My first time was QUITE painful, although this lasted about five seconds, and when I told him to stop, he stopped until I was okay, and knowing that he cared enough about me to do that when other guys might just lose their minds and keep going made the experience even more special. Keep in mind…special doesn’t necessary mean mind-blowing…The first time I had sex, it was definitely nothing to write home about…hehe, not that you would anyway, but you know what I’m saying. Don’t put too many expectations into it, and for God’s sake, DON’T get embarassed if everything doesn’t go smoothly. Have fun and be safe.
And finally, call me old fashioned, but I’ll reiterate #1…Make sure you love this person. Sex is so cheap now because of the media and modern views and whatnot that no one thinks it’s a big deal anymore…It IS a big deal. Sex without love is dead, my friends.

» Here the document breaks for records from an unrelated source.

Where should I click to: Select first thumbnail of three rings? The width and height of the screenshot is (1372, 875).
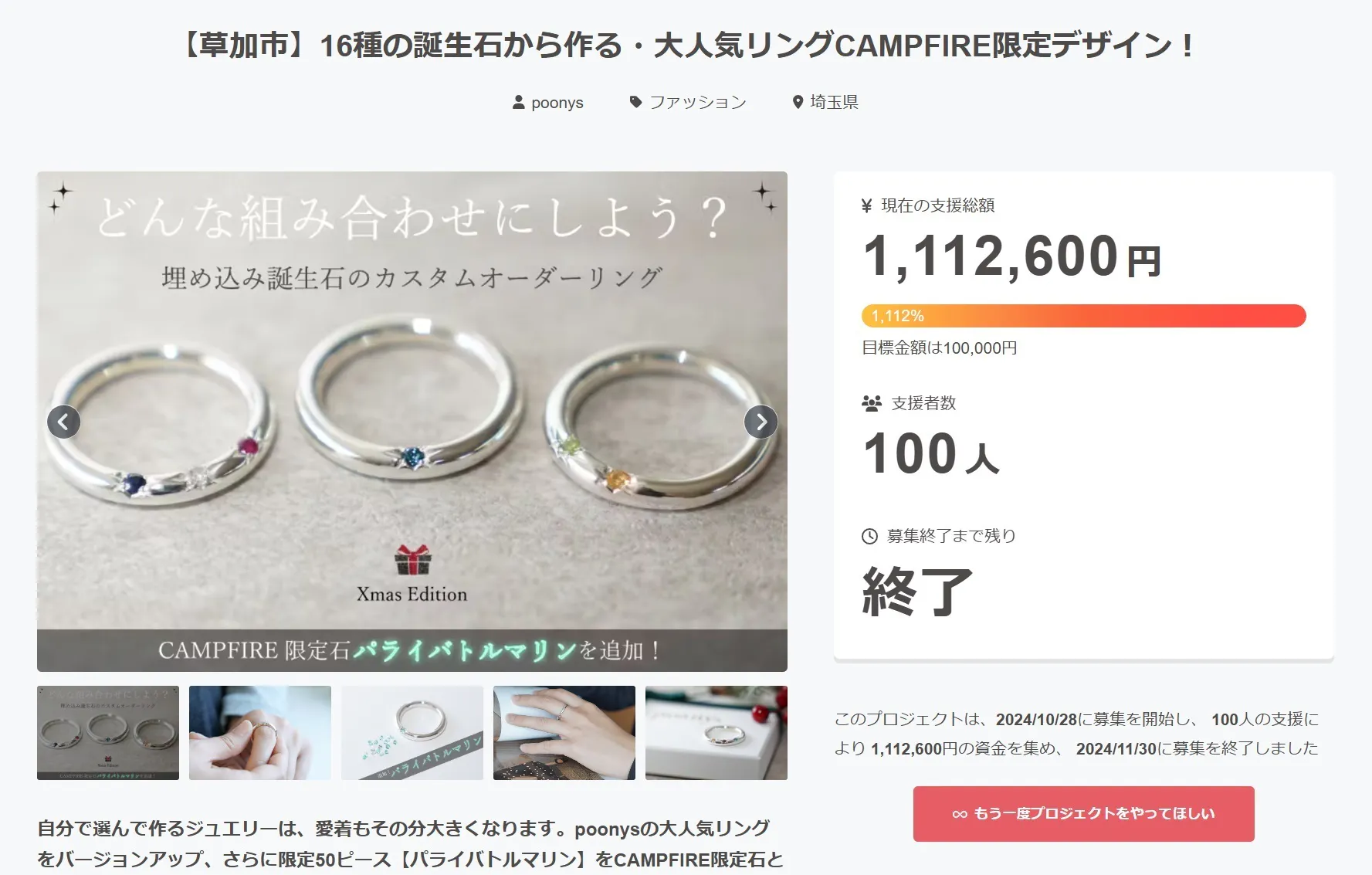click(x=108, y=733)

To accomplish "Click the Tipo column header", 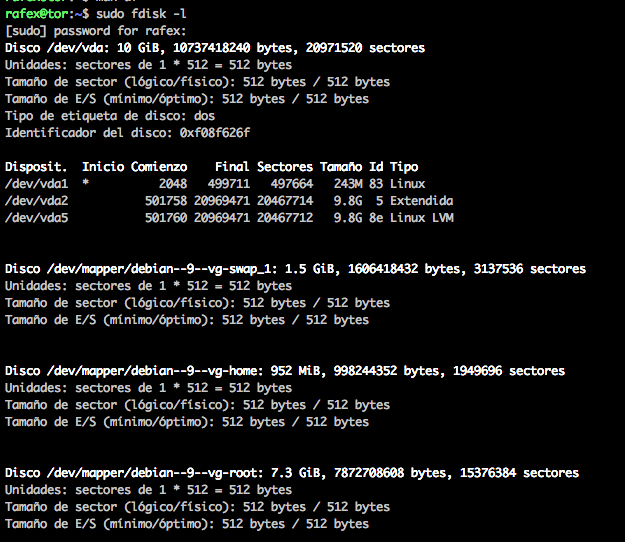I will pyautogui.click(x=404, y=167).
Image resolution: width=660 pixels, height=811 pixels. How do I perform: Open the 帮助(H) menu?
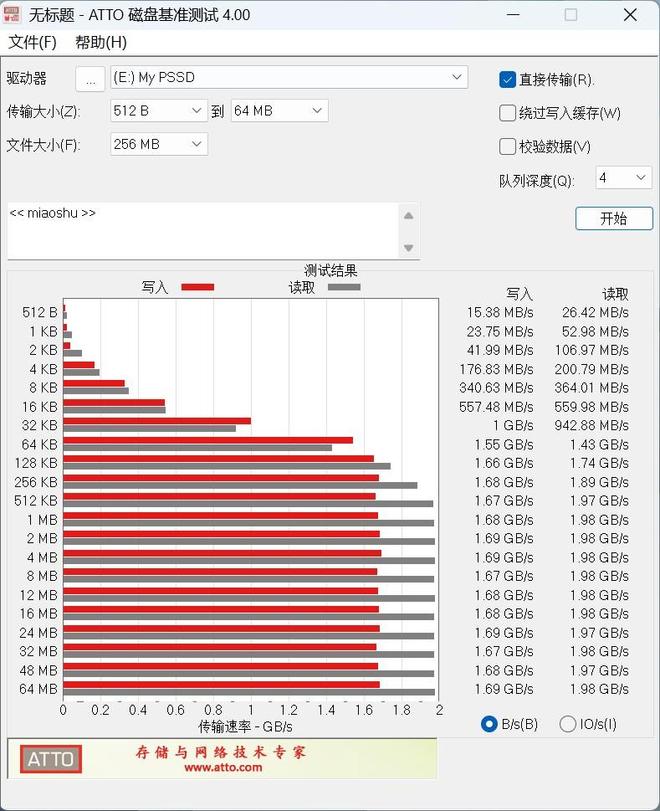[x=101, y=42]
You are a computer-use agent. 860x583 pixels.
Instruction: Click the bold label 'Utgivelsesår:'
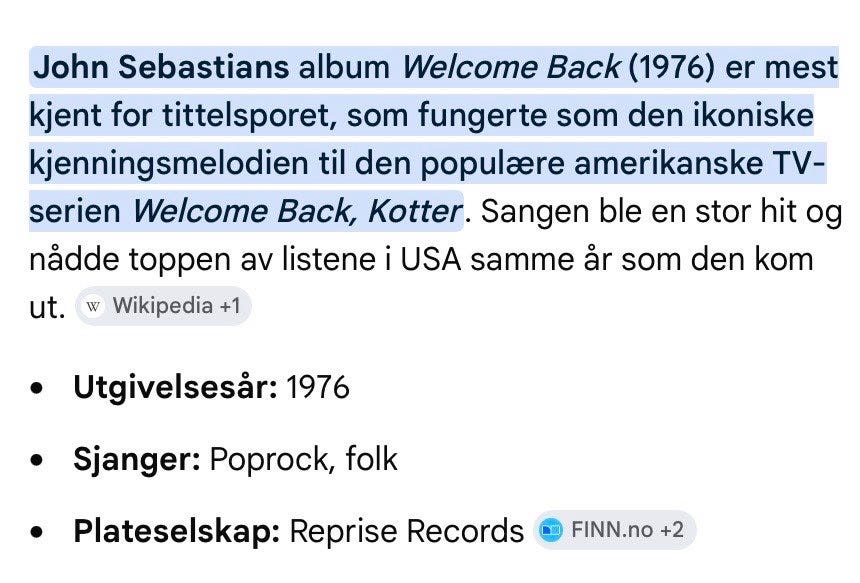tap(176, 387)
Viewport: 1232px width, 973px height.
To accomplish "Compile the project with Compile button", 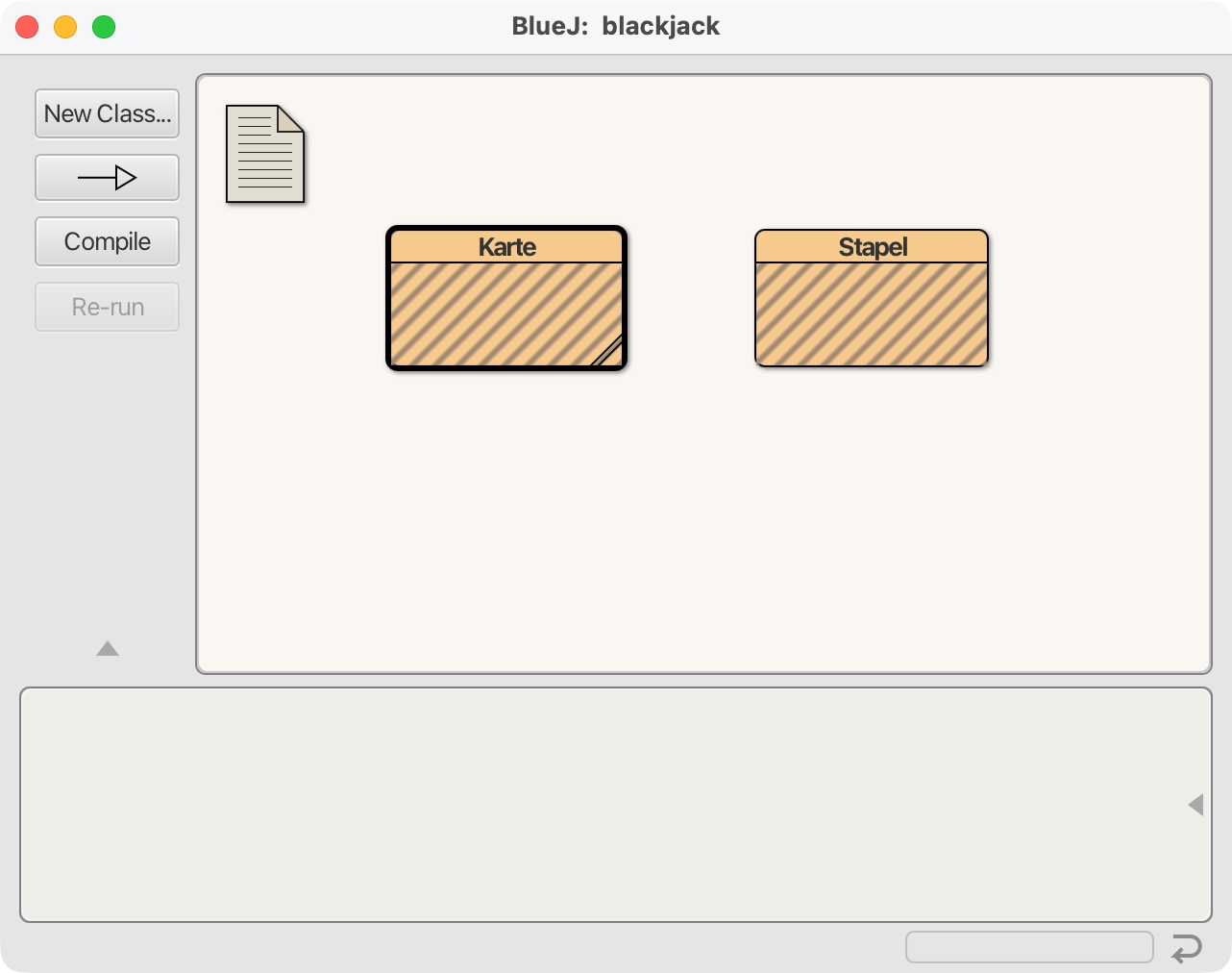I will pyautogui.click(x=107, y=241).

Green Bean: Hahahaha…Amen, sister. :wink:

Wow, mega-bump!

Seeing as zepchick has injected a shot of adrenalin into this thread, I will add this…

zepchick said:

<< And finally, call me old fashioned, but I’ll reiterate #1…Make sure you love this person. Sex is so cheap now because of the media and modern views and whatnot that no one thinks it’s a big deal anymore…It IS a big deal. Sex without love is dead, my friends. >>

Sex without love can be fantastic, but it isn’t necessarily. I don’t think Ryan should feel pressured into finding someone he loves before having sex.

I meant “injected a shot of adrenalin into the apparantly lifeless heart of this thread”. Oh, forget it!

It’s been a long time, but:

Don’t read lots of books. They are for people with problems, or people who are looking for something new or better. Sex is really very easy - especially when you follow the advice about listening, caring, and lots of touching beforehand. Look, if you’re working on making toast, boiling water, and scrambling an egg, reading Julia Child to get ready is just going to confuse you.

A lot depends on her experience. If you are both virgins, I’m not sure how she’d react to you masturbating before. Don’t worry about it being perfect, this should be the first of many times, and you’ll probably laugh about it later.

And don’t worry. Not many people stay celibate their entire lives because they messed up the first time. With love, it will work.

Don’t use a condom your first time, it ruins it. You can have no idea how badly condoms ruin sex until you start having it. Grrr.